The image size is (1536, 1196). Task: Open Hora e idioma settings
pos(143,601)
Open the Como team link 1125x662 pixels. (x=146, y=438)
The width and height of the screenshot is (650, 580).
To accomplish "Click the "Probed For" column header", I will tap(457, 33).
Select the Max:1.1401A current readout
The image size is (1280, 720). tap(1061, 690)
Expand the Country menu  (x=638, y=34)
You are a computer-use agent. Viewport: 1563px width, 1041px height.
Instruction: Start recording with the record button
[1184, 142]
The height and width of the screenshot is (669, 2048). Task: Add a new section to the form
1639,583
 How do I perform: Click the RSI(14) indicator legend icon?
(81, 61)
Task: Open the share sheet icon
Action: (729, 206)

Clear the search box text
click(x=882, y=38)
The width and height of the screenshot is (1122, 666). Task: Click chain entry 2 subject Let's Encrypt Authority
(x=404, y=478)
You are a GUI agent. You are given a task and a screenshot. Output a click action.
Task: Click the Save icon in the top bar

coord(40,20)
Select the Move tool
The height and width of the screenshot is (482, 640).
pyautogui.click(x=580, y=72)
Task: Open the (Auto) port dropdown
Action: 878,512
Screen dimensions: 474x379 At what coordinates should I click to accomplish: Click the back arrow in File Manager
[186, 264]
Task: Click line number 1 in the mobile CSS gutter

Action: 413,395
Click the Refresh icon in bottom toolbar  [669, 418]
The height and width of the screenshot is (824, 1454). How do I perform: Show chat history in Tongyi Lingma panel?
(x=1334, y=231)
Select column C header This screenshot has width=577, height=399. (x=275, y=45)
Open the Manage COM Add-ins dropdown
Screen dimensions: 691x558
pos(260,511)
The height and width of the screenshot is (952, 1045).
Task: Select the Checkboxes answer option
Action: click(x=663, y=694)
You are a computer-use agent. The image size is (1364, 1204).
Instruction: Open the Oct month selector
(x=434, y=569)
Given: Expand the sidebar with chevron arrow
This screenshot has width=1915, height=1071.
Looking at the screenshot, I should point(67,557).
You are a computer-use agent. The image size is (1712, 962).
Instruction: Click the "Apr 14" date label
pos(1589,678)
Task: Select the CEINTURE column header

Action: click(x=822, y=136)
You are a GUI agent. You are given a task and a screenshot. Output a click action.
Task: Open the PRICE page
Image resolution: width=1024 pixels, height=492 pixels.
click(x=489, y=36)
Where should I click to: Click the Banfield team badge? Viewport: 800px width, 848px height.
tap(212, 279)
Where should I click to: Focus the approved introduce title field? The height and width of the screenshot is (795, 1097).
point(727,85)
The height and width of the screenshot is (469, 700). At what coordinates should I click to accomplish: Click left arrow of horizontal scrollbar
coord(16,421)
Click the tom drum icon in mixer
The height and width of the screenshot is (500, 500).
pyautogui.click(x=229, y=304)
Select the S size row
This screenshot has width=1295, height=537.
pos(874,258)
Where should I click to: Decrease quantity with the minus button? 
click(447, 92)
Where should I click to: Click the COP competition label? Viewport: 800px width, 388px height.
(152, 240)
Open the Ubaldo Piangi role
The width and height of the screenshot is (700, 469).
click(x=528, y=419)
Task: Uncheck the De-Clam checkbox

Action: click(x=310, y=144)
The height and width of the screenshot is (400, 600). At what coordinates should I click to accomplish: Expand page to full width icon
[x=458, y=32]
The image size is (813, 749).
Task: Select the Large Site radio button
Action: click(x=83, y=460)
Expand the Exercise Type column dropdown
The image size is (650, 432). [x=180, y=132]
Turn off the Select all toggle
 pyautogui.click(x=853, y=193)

● ● ● ● ● ● ●

Work out how many lines of the material contain the word "agent" and answer with that number only.

5